The problem =
Rewrite the lines of the material below as a Markdown table with the columns "Row" and "Material line," numbering each line and omitting blank lines. Leave the pictures out of the answer.

Stored rows =
━━━━
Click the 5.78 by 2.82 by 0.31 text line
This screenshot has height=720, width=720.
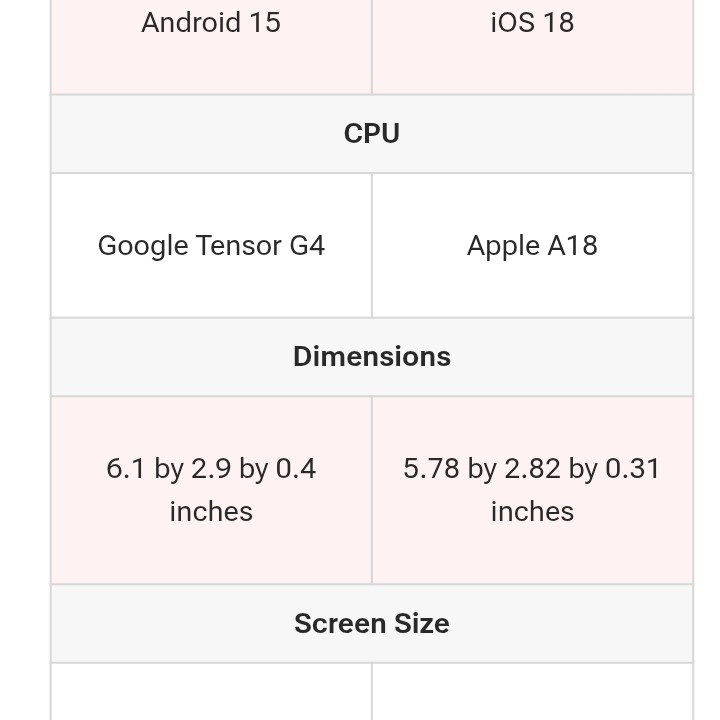[532, 468]
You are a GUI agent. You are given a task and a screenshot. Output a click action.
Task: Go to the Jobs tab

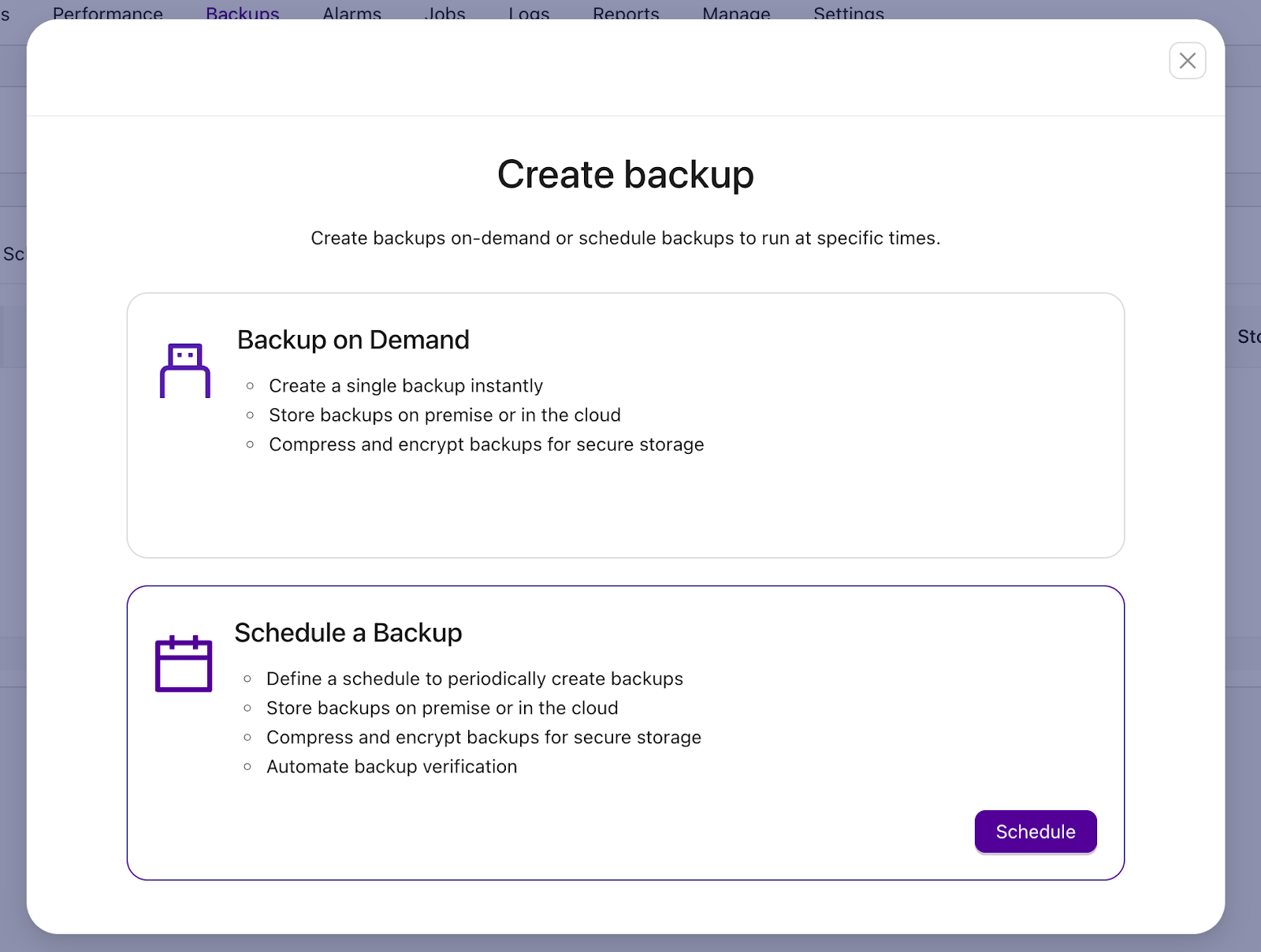(445, 13)
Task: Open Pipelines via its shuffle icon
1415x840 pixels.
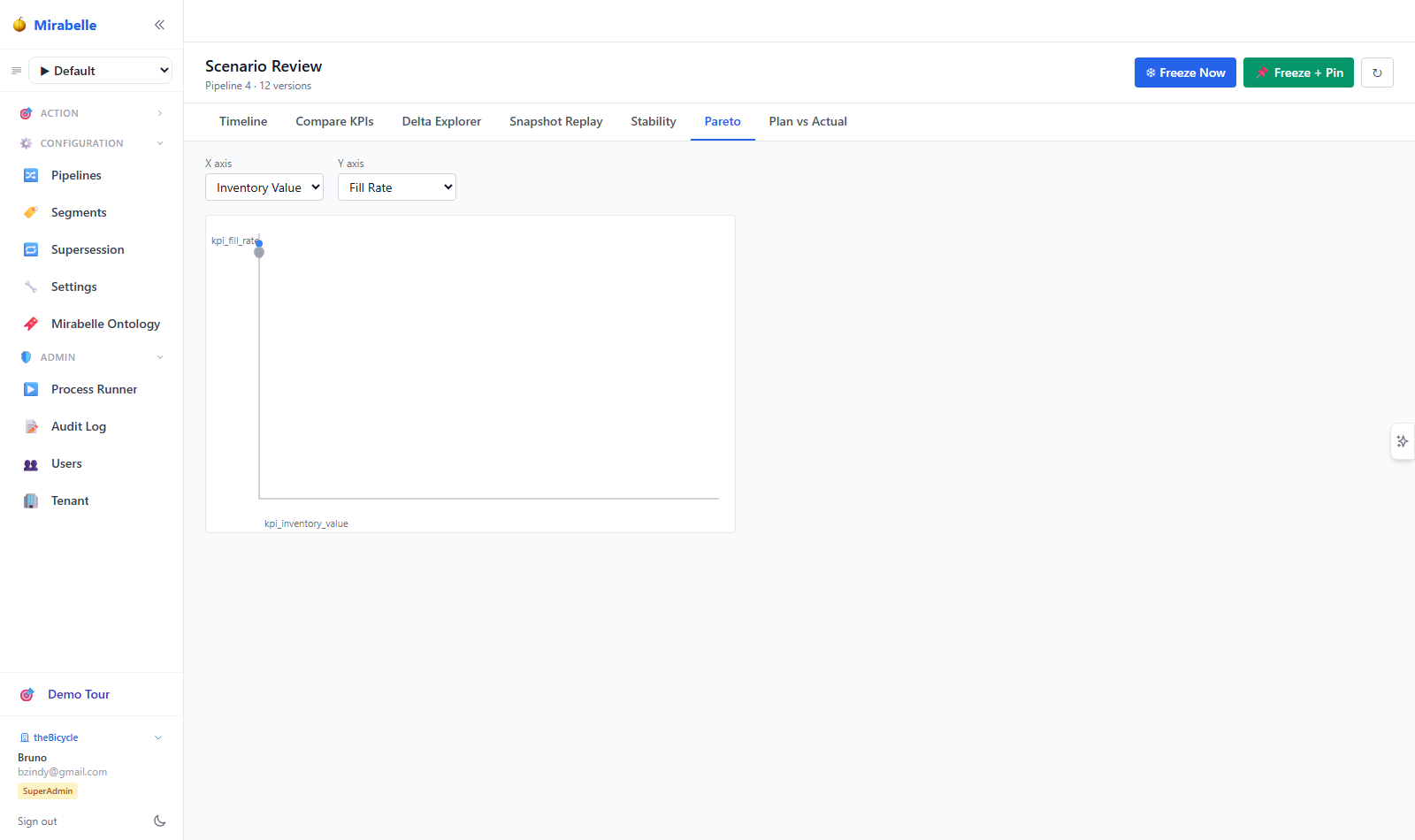Action: pyautogui.click(x=31, y=175)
━━━━
Task result =
| Row | Material line |
|---|---|
| 1 | Click the 5.78 by 2.82 by 0.31 text line |
| 2 | This screenshot has height=720, width=720. |
| 3 | [532, 468] |
| 4 | You are a GUI agent. You are given a task and a screenshot. Output a click action. |
| 5 | Task: Go to the Jobs tab |
| 6 | (445, 13) |
| 7 | Task: Open Pipelines via its shuffle icon |
| 8 | 1415x840 pixels. |
| 9 | Action: pyautogui.click(x=31, y=175) |